Il est cinq heures. Paris s'éveille et il pleut. Avec des dizaines d'amis, nous avons assisté à une des soirées électorales pour vivre en direct, malgré le décalage horaire, un moment que nous serons fiers d'avoir vécus quand nous feuilletterons les livres d'histoire dans quelques années. L'élection de Barack Obama. A ce stade, tous les résultats ne sont pas encore connus, mais la tendance est là, irréelle encore un peu. Les démocrates gagnent les élections et c'est un Afro-américain qui, pour la première fois sera président.
On reviendra sur les conditions, les conséquences, l'analyse du vote. Il y aura des milliers de pages et de commentaires sur cela. Laissons la politique de côté pour prendre la mesure des choses. Si Obama est un métis, sa victoire est celle d'un Noir et alors qu'on regardait les écrans pour voir si la Louisiane, la Virginie, l'Alabama ou la Géorgie voteraient pour lui ou non, il m'était impossible de ne pas penser à ceux qui n'auront pas vécu assez longtemps pour voir cela arriver. Il y a une émotion réelle quand on pense à Rosa Parks, à Martin Luther King, à Malcolm X... Billie Holliday qui chantait Strange fruit, John Coltrane qui avait composé Alabama après l'incendie d'une église. Huey P. Newton, Fred Hampton, Bobby Hutton, Stokely Carmichael... Frederick Douglass, W.E.B. DuBois ou Booker T. Washington, Alex Haley, Paul Robeson, Nina Simone, Duke Ellington, Dorothy Dandridge, Curtis Mayfield, Marvin Gaye ou Isaac Hayes, tous ces artistes, militants, intellectuels ou anonymes qui sont morts trop tôt, assassinés parfois, qui ont chacun dans son style ou dans son époque lutté pour la fierté d'un peuple et l'égalité des droits. Ceux qui sont encore vivants se souviennent. Ont-ils jamais douté que ce jour viendrait ? Muhammad Ali, Jesse Jackson, Andrew Young, Maya Angelou, Tommie Smith, Spike Lee, Public Enemy ou Cornell West... Ceux qui étaient courbés dans les champs de coton ou sur les chaînes de montage ont-il imaginé qu'un jour, il y aurai à la Maison Blanche, un Noir dans le Bureau ovale ? Pas pour le nettoyer, mais pour l'occuper comme 44e président ?
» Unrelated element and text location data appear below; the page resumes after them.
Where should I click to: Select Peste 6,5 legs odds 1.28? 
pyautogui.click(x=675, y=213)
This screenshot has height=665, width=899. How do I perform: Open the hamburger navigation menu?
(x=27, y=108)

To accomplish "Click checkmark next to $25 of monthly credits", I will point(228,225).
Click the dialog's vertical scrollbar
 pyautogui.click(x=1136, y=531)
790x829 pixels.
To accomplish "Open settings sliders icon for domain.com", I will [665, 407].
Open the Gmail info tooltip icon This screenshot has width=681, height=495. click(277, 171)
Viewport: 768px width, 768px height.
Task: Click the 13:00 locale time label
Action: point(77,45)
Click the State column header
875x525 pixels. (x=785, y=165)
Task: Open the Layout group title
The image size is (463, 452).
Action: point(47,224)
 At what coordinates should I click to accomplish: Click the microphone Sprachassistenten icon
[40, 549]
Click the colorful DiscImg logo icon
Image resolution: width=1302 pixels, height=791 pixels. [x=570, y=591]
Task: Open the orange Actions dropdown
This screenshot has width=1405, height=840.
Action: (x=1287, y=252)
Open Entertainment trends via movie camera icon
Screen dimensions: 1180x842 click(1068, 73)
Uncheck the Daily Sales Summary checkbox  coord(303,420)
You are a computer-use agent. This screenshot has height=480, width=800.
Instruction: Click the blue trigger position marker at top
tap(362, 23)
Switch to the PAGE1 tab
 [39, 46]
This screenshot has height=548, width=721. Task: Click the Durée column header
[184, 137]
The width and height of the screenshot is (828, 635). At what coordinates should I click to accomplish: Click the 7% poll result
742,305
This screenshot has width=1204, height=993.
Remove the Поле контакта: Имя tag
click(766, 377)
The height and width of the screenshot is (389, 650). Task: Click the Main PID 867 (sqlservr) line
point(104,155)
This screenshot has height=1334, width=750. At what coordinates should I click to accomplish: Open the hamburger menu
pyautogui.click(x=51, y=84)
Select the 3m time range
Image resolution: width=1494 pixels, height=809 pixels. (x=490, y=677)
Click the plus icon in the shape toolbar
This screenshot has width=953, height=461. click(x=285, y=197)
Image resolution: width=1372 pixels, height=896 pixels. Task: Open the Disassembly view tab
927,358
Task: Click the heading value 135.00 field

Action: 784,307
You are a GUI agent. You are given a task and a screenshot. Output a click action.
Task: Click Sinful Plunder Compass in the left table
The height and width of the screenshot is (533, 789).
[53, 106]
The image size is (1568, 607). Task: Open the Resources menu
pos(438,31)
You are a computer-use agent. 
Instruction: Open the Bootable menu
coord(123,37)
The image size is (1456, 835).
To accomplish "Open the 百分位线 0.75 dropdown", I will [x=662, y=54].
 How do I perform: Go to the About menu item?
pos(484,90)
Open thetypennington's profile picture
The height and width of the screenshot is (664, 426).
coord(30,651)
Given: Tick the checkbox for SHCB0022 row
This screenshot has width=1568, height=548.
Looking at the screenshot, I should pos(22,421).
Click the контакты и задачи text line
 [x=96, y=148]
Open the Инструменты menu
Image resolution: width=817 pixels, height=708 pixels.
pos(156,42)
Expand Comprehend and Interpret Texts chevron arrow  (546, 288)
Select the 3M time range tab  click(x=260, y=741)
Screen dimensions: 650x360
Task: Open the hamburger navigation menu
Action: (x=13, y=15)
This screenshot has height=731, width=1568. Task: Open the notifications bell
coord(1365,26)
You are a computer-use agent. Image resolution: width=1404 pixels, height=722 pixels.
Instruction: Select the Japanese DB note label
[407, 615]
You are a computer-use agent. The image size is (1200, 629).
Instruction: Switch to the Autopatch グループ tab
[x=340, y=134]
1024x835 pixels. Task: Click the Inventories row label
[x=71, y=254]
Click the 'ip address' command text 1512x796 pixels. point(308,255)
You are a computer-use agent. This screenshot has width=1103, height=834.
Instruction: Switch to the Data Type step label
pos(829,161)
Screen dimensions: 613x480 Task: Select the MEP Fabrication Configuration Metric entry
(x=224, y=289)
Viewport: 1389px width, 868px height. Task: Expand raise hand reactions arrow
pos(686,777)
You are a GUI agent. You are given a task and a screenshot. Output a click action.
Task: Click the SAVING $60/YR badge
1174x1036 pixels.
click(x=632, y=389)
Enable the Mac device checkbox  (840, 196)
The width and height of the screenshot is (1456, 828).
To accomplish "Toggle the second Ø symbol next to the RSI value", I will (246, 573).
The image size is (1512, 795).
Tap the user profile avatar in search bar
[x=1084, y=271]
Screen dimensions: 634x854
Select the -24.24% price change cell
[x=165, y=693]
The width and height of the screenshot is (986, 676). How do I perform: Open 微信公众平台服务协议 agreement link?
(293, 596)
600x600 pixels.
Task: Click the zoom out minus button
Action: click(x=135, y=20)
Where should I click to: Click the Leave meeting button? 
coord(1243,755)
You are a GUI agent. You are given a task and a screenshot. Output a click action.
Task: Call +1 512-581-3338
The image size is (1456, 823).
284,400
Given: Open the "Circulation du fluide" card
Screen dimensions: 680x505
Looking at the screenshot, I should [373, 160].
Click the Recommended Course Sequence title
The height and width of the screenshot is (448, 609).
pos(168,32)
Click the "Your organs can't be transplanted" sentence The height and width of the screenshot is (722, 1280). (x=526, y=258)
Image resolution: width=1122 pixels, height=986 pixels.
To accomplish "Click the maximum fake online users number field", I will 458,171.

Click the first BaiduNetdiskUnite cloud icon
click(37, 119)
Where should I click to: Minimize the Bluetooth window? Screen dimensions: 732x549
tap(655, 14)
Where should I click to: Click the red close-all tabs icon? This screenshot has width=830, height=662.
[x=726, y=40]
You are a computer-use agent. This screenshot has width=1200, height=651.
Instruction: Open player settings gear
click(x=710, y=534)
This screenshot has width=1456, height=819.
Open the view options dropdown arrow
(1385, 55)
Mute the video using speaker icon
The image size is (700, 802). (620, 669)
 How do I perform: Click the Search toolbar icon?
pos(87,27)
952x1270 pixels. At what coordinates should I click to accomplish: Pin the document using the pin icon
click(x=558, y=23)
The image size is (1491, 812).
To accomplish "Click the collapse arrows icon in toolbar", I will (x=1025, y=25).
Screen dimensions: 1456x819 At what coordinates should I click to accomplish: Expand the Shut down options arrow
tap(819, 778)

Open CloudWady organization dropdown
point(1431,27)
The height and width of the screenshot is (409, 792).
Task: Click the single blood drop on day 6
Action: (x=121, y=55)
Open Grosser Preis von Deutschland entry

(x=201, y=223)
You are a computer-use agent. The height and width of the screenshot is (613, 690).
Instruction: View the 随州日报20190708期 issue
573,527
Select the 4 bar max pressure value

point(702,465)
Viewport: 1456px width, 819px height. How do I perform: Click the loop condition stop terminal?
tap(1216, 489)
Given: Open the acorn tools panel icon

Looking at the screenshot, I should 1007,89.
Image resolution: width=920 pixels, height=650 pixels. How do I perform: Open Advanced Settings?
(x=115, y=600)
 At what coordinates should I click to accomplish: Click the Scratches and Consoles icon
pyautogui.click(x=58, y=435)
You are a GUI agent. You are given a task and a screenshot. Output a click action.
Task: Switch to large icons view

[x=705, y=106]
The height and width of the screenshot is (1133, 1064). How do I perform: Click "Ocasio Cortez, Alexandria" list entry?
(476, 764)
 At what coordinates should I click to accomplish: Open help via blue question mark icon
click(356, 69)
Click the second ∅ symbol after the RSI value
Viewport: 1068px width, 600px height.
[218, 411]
Mais cette victoire est aussi celle d'un peuple. Le peuple américain qui vient de donner au monde entier une leçon de démocratie et d'humanité d'autant plus grande que tout a semblé naturel. Oui, les hommes peuvent changer le monde et c'est aussi parce que je crois en cela, que je crois dans la politique.
Enfin, comme aurait dit Léon Blum, les difficultés commencent.